Pick up the piece below on supporting teachers with students' social issues and keep writing from its final sentence.

— Start PAGE TEXT —

Young people today are facing what seems to be greater exposure to complex issues like mental health, bullying, and youth violence. As a result, teachers are required to be well-versed in far more than school curriculum to ensure students are prepared to face the world inside and outside of the classroom. Acting as more than teachers, but also mentors, counselors, and cheerleaders, they must be equipped with practical and relevant resources to help their students navigate some of the more complicated social issues – though access to such tools isn't always guaranteed.

Take Dr. Jackie Sanderlin, for example, who's worked in the education system for over 25 years, and as a teacher for seven. Entering the profession, she didn't anticipate how much influence a student's home life could affect her classroom, including "students who lived in foster homes" and "lacked parental support."

Dr. Jackie Sanderlin, who's worked in the education system for over 25 years.

Valerie Anglemyer, a middle school teacher with more than 13 years of experience, says it can be difficult to create engaging course work that's applicable to the challenges students face. "I think that sometimes, teachers don't know where to begin. Teachers are always looking for ways to make learning in their classrooms more relevant."

So what resources do teachers turn to in an increasingly fractured world? "Joining a professional learning network that supports and challenges thinking is one of the most impactful things that a teacher can do to support their own learning," Anglemyer says.

Valerie Anglemyer, a middle school teacher with more than 13 years of experience.

A new program for teachers that offers this network along with other resources is the WE Teachers Program, an initiative developed by Walgreens in partnership with ME to WE and Mental Health America. WE Teachers provides tools and resources, at no cost to teachers, looking for guidance around the social issues related to poverty, youth violence, mental health, bullying, and diversity and inclusion. Through online modules and trainings as well as a digital community, these resources help them address the critical issues their students face.

— End PAGE TEXT —
— Start DATASET EXTRACT —

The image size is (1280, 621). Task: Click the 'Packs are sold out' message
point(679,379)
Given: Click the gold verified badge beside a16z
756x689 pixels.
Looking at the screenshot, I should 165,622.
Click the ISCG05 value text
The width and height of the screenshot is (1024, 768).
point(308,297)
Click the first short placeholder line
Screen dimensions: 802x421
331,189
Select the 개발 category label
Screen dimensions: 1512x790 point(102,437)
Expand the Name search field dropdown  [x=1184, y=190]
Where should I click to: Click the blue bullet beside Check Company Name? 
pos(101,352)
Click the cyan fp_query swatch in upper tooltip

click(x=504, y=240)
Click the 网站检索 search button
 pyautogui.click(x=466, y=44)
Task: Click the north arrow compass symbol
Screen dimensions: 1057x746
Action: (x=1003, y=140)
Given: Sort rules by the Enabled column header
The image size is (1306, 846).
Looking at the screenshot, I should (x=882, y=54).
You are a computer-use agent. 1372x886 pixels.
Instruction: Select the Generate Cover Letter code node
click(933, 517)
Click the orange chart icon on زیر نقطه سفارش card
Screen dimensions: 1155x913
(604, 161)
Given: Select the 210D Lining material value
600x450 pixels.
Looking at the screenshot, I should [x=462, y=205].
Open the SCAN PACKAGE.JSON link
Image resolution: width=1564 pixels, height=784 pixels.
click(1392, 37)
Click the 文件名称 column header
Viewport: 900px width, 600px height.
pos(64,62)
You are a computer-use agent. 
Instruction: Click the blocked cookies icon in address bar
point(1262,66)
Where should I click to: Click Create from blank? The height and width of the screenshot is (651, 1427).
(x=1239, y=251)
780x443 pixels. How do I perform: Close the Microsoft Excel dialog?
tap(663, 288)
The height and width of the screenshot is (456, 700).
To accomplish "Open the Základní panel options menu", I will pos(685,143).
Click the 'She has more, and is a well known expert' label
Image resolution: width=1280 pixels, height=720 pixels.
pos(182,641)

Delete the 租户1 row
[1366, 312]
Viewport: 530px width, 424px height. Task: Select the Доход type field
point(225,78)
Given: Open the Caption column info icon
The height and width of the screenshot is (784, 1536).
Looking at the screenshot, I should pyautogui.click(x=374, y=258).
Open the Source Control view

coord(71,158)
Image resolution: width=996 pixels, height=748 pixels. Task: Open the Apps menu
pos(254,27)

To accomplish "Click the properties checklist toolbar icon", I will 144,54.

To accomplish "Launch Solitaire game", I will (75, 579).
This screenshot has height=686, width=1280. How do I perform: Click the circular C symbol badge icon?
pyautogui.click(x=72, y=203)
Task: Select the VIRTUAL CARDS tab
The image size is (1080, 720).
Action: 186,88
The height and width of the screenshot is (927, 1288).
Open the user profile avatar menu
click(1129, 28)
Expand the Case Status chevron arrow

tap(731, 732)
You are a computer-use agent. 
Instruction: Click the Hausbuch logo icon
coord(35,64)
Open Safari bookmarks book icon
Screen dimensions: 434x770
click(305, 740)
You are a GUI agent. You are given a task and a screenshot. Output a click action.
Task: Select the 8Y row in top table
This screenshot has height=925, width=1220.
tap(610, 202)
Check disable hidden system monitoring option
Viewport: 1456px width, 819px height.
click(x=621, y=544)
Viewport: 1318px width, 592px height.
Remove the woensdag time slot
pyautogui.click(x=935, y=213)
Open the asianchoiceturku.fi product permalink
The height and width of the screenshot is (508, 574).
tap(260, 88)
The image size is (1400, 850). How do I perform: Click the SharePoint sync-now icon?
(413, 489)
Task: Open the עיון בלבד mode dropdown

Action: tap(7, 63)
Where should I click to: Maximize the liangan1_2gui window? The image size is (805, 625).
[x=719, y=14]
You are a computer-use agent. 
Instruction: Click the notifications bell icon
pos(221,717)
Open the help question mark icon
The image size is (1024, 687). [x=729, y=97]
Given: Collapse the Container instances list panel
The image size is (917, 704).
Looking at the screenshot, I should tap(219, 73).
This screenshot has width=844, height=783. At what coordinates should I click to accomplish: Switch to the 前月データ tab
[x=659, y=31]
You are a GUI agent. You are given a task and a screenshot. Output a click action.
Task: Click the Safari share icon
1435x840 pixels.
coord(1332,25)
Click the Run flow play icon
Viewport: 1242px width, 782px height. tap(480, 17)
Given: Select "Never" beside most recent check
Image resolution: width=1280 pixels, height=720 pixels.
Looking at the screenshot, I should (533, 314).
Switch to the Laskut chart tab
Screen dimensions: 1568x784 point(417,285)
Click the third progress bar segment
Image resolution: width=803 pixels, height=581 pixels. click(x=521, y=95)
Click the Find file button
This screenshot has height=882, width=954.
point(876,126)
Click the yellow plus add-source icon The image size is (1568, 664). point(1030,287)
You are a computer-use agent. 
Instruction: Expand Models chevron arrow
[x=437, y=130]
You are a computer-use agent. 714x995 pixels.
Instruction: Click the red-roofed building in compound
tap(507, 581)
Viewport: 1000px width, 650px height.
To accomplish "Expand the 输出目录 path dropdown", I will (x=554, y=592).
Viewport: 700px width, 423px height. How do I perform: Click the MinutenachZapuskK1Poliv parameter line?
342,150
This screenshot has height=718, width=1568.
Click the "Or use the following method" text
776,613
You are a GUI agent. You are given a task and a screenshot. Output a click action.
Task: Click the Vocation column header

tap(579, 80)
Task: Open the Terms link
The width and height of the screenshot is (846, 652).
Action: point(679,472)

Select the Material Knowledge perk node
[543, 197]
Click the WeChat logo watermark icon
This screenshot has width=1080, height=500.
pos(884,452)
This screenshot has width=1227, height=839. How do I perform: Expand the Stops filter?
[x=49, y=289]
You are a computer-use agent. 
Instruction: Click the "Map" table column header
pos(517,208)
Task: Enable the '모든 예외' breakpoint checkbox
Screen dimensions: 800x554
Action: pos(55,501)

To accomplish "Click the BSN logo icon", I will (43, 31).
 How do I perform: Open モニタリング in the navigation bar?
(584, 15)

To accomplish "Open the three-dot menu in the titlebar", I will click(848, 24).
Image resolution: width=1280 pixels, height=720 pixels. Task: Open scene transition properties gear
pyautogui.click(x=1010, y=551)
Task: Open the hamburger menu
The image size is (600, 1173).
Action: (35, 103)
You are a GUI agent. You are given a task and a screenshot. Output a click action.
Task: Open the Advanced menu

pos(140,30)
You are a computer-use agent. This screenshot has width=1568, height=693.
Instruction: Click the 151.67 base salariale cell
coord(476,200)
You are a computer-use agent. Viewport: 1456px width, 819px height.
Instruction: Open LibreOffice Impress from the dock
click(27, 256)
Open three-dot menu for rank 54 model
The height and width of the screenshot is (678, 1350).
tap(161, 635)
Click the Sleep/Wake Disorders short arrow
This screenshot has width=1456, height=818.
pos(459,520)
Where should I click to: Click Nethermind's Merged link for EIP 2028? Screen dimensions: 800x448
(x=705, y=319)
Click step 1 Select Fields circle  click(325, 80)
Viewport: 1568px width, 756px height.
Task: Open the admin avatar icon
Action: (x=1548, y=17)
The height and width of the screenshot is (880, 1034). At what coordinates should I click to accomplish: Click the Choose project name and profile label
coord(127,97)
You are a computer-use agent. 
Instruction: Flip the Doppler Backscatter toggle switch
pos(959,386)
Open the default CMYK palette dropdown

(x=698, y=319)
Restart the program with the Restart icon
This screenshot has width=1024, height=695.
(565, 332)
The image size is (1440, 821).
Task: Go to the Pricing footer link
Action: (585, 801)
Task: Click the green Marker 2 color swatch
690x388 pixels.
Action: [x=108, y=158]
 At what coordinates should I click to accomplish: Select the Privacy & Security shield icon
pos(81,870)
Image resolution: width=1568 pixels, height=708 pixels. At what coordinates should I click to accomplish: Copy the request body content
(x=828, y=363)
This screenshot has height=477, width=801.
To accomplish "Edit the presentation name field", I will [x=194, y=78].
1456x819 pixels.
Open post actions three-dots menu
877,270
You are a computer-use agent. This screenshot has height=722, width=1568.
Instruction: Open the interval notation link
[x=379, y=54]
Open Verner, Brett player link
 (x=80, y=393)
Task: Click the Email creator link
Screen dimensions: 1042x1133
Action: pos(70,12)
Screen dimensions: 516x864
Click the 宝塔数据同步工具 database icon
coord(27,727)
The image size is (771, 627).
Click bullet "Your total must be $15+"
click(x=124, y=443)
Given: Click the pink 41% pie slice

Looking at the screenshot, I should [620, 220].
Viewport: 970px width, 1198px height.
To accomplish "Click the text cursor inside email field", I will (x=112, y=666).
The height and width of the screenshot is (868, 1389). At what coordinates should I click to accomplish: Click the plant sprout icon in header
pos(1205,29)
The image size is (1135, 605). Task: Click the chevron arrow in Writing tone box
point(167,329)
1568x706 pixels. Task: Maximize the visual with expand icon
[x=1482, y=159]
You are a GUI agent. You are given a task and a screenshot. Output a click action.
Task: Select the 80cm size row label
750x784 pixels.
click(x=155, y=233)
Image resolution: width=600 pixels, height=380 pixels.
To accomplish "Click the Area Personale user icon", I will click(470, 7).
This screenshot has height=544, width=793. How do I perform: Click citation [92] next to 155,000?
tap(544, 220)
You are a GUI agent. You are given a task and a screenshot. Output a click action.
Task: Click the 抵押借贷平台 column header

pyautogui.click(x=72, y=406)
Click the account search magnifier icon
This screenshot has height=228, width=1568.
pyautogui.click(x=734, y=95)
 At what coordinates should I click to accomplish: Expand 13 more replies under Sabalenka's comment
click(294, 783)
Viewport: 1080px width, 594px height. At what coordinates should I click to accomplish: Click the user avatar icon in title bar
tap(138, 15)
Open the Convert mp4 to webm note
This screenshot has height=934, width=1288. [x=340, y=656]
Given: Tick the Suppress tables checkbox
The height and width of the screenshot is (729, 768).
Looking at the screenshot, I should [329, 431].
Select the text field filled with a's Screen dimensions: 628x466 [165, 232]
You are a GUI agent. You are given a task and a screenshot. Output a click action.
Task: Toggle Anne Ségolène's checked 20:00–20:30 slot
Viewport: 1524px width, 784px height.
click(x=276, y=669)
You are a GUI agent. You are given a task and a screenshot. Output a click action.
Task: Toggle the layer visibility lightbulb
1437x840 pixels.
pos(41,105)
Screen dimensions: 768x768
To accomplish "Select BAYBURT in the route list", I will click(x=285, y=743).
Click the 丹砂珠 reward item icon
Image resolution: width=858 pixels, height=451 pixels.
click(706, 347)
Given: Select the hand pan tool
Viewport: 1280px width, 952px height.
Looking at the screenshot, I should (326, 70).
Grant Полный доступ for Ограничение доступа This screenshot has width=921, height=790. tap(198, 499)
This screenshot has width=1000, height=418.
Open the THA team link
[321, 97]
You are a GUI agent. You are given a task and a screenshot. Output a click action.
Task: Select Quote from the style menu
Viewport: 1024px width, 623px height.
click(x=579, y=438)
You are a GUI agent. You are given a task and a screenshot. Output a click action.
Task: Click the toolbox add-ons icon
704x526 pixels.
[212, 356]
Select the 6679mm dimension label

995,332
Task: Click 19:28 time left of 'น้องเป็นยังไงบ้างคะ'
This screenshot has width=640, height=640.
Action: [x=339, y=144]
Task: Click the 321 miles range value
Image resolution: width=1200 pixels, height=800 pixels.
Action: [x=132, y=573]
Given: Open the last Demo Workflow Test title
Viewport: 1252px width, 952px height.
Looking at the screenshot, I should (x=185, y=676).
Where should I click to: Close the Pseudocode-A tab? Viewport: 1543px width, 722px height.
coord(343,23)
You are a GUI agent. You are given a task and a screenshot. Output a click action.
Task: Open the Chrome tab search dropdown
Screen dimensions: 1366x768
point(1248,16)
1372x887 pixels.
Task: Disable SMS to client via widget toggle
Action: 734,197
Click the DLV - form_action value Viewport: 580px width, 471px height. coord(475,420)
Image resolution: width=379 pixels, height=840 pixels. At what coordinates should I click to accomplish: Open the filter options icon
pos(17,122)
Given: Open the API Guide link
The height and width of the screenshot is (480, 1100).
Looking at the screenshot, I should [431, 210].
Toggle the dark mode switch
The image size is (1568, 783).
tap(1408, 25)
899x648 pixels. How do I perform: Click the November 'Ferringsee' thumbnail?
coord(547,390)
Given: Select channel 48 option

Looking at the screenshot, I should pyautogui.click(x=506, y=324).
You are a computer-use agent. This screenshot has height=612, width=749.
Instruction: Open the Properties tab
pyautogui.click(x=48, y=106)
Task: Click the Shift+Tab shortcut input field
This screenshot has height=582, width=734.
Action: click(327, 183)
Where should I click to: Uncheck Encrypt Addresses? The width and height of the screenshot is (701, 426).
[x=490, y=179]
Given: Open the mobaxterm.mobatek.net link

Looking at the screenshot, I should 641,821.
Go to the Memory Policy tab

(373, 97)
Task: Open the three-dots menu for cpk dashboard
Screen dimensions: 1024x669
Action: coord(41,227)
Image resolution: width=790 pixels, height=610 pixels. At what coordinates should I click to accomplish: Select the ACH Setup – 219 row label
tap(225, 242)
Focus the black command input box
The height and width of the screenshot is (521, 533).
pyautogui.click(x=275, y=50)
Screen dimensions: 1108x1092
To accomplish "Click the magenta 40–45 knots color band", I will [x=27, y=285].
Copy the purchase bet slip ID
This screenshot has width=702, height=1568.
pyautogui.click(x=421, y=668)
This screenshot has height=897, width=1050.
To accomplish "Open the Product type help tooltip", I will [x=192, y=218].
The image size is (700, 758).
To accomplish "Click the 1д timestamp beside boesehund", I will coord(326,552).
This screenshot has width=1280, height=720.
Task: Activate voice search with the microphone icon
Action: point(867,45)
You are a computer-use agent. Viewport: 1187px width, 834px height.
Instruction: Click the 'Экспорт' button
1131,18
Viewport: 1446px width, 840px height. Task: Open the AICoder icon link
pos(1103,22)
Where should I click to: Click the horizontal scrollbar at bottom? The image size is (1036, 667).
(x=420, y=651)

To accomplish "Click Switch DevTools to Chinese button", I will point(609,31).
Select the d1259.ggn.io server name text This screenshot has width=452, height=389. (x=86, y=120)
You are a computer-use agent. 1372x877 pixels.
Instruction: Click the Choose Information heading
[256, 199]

— End DATASET EXTRACT —

* [THE ANSWER]:
Jessica Mauritzen, a high school Spanish teacher, credits a network of support for providing her with new opportunities to enrich the learning experience for her students. "This past year was a year of awakening for me and through support… I realized that I was able to teach in a way that built up our community, our school, and our students, and supported them to become young leaders," she says.

With the new WE Teachers program, teachers can learn to identify the tough issues affecting their students, secure the tools needed to address them in a supportive manner, and help students become more socially-conscious, compassionate, and engaged citizens.

It's a potentially life-saving experience for students, and in turn, "a great gift for teachers," says Dr. Sanderlin.

"I wish I had the WE Teachers program when I was a teacher because it provides the online training and resources teachers need to begin to grapple with these critical social issues that plague our students every day," she adds.

In addition to the WE Teachers curriculum, the program features a WE Teachers Award to honor educators who go above and beyond in their classrooms. At least 500 teachers will be recognized and each will receive a $500 Walgreens gift card, which is the average amount teachers spend out-of-pocket on supplies annually. Teachers can be nominated or apply themselves. To learn more about the awards and how to nominate an amazing teacher, or sign up for access to the teacher resources available through WE Teachers, visit walgreens.com/metowe.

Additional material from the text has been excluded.